TASK DETAILS: Extract each line from the items below that contains the string "Viewport". Only matches with the same capitalization count.

-- START OF INPUT DATA --

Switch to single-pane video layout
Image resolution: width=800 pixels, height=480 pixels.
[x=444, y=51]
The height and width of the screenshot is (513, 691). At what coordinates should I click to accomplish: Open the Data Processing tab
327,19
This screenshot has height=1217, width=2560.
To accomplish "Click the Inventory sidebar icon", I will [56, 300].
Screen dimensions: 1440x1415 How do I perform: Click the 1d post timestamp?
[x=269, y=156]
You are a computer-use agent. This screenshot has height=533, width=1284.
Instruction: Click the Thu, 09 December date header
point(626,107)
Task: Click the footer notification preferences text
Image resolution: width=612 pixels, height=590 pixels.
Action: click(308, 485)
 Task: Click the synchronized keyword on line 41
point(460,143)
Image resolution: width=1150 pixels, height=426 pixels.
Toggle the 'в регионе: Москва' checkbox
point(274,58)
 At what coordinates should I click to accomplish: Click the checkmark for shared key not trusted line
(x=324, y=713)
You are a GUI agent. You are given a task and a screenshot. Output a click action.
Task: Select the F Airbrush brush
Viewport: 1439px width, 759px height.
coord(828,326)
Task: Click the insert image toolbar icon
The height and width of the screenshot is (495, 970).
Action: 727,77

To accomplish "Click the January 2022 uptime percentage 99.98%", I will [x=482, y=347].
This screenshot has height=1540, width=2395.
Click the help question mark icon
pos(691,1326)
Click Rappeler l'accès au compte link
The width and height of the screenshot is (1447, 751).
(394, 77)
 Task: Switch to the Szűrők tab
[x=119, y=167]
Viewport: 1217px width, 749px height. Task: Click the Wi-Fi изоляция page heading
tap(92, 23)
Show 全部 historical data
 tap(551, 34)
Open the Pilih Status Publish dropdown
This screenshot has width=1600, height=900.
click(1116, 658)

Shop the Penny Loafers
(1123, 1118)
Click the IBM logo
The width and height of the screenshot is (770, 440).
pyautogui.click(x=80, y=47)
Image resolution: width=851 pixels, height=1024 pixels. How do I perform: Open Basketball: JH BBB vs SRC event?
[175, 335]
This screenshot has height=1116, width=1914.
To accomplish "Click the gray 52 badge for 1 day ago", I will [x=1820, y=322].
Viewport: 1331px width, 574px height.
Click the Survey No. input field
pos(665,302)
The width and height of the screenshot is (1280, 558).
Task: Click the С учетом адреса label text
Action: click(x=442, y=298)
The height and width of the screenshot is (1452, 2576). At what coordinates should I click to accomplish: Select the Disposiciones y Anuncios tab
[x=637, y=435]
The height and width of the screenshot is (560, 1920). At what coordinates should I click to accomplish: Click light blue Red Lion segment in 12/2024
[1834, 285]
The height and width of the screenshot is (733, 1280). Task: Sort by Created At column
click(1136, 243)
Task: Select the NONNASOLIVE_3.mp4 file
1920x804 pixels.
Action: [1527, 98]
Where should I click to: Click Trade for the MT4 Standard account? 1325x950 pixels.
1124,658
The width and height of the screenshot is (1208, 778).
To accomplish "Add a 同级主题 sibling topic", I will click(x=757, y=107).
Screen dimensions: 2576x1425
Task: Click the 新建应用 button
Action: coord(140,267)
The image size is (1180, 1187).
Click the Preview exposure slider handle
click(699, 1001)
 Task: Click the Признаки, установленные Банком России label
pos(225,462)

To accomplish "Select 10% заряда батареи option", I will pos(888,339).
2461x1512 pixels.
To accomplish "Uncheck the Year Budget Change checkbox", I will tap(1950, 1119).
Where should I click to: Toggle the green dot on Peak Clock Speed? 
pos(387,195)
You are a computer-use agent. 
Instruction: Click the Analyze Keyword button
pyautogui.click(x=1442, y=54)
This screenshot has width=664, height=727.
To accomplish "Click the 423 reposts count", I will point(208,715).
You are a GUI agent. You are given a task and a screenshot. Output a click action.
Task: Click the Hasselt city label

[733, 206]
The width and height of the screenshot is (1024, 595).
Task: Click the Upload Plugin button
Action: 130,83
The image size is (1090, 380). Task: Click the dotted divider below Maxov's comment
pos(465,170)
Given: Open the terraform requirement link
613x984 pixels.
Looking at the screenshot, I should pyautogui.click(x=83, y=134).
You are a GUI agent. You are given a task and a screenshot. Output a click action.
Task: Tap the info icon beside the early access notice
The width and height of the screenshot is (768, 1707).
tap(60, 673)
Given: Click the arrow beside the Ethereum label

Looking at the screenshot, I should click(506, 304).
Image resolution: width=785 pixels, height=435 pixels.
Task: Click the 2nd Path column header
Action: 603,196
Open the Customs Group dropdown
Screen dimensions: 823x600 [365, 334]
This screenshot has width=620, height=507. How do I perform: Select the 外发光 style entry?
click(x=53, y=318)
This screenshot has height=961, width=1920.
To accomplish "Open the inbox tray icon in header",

-- END OF INPUT DATA --

TASK RESULT:
Viewport: 1439px width, 759px height.
Viewport: 1217px width, 749px height. Task: Click the Wi-Fi изоляция page heading
Viewport: 1331px width, 574px height.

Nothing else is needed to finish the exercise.